The 40-year-old also rubbished a suggestion, that was also made by Spurs manager Mauricio Pochettino, that spying on the opposition was not a problem because it happens all the time in Argentina.
"At least, on a sportsman's level, it's bad in my opinion," Lampard said. "If we're going to start talking about 'culturally, I did it somewhere else' - that doesn't work for me.
"If I'm lucky enough to do well and travel to another country I'll find out what the etiquette is in that country and abide by that.
"It's disrupted our build-up to this game. People are going to say I'm trying to make an excuse - but I'm going to speak like this after the game win, lose or draw. How you prepare the team is vitally important and we haven't been able to do that on Friday.
"I don't think we need to [investigate], because he's admitted it so it's easily dealt with. It's up to the league to see how they deal with it.
"Obviously it's not just Derby County, we had somebody the day before our first game against them which we lost 4-1. Now Leeds can beat you 4-1, they're a fantastic team, but we had somebody in the bushes that day, twice this season now.
"It's true there was someone from Leeds United," said Bielsa when asked about the incident. "The responsibility of this is me, I am responsible, there is some precision that I need to give.
"It doesn't matter if this is legal, illegal, right or wrong, for me it's enough that Frank Lampard and Derby County felt it was not the right thing to do. I didn't behave well.
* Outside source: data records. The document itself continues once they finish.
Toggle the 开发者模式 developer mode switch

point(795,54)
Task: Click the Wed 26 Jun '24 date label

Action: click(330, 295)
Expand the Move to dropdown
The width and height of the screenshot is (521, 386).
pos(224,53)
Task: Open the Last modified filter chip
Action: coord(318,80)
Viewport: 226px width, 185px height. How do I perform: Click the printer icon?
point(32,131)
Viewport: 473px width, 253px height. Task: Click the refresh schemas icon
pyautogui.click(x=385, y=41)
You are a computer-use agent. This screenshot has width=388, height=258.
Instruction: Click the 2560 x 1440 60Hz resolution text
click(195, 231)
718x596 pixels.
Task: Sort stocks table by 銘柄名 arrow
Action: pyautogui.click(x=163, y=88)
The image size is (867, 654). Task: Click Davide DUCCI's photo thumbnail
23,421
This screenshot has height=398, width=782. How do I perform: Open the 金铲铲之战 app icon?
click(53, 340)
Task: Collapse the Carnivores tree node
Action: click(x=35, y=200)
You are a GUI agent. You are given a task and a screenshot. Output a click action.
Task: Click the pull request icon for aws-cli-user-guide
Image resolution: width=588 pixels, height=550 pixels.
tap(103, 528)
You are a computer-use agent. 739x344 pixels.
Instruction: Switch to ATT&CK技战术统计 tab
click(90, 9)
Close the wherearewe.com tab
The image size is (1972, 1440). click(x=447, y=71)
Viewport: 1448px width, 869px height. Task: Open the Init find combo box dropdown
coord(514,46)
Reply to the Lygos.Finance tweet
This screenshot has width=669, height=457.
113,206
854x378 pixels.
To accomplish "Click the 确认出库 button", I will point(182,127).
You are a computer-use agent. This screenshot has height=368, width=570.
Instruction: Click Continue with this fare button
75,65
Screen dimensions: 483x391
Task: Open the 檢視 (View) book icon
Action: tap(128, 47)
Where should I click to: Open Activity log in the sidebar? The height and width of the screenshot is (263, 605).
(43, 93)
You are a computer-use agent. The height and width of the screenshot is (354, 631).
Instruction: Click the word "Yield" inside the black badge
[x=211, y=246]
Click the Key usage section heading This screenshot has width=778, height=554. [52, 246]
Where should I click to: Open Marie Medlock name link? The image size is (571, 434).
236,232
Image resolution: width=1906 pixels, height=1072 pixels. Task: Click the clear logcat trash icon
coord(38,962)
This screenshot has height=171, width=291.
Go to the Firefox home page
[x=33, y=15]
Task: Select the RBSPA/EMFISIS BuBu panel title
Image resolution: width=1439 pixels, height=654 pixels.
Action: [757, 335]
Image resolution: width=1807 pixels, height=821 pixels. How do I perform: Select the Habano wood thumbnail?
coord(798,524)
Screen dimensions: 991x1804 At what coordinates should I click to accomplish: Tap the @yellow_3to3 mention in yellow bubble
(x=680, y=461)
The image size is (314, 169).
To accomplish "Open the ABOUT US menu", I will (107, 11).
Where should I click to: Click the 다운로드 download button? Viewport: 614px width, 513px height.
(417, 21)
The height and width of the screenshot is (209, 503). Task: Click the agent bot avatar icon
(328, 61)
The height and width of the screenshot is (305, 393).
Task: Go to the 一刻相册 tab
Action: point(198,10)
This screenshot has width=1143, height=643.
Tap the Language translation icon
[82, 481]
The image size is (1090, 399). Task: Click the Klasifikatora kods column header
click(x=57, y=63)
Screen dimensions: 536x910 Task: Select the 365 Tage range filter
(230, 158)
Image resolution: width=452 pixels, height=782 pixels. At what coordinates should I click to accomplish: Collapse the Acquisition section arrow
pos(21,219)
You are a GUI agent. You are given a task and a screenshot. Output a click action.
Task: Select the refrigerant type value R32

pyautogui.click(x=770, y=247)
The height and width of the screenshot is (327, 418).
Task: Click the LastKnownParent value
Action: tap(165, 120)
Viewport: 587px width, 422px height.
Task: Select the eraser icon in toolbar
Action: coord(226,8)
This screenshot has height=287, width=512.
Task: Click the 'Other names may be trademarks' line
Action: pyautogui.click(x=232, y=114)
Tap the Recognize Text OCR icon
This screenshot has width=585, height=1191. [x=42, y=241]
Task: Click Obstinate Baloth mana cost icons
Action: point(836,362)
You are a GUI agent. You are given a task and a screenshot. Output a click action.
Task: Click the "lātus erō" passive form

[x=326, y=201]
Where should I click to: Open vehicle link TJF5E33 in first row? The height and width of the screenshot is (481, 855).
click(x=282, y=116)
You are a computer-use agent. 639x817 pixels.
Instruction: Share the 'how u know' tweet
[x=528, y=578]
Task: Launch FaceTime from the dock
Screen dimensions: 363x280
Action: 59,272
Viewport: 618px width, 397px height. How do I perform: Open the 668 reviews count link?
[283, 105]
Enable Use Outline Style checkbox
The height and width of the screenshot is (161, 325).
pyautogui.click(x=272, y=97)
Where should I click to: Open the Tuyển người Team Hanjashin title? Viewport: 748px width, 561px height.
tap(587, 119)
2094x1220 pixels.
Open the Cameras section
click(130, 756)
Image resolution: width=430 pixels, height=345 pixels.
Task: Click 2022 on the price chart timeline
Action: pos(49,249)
"Yesterday I talked to Frank Lampard and he told me I didn't respect fair play. I have a different point of view on it but the important thing is what Frank and Derby think. I am responsible for it because I didn't ask for Leeds United permission to do it.
"Without trying to find a justification, I have been using this kind of practice since the qualifications for the World Cup with Argentina. This is not illegal, we have been doing it publicly, we talk about it in the press, for some people it is the wrong things, for others it's not."
A sold-out Elland Road loved it. They have never worried about whether people like them or not and when their team plays like this, why should they. Bielsa's behaviour might even endear him more to some supporters who share his 'by any means necessary' attitude.
Lampard and Bielsa just about managed a strained handshake in front of the dugouts as the noise cranked up inside the stadium. Leeds United, under the lights, on a Friday night. The stadium rocked to the Bielsa beat.
The home side should have had a penalty after 45 seconds when Andre Wisdom brought down Ezgjan Alioski, but the Leeds player was incorrectly ruled offside when he started his run.
Derby, though, were in the eye of a storm, a white out. They barely got out of their own half and Leeds deservedly took the lead when Jack Clarke - another exciting young prospect off the Academy conveyor belt - beat Craig Bryson and delivered a low cross to the near post for Kemar Roofe to deftly flick beyond Scott Carson.
Leeds's dominance continued, the irrepressible Adam Forshaw going close to a second goal with a long-range rocket that sent Carson scrambling.
And the second goal came at the start of the second half, Jack Harrison left with a simple finish after Carson had only managed to divert another dangerous cross from Clarke straight to Alioski.
The home side continued to pour forward, their energy unflagging. Derby had no answer, no hope. A run of three successive defeats is over. Leeds are back to doing what they do best under Bielsa, they just also happen to be upsetting a few people along the way.
"Lampard, Lampard what's the score" rang out in stoppage time as the former Chelsea player looked at the floor.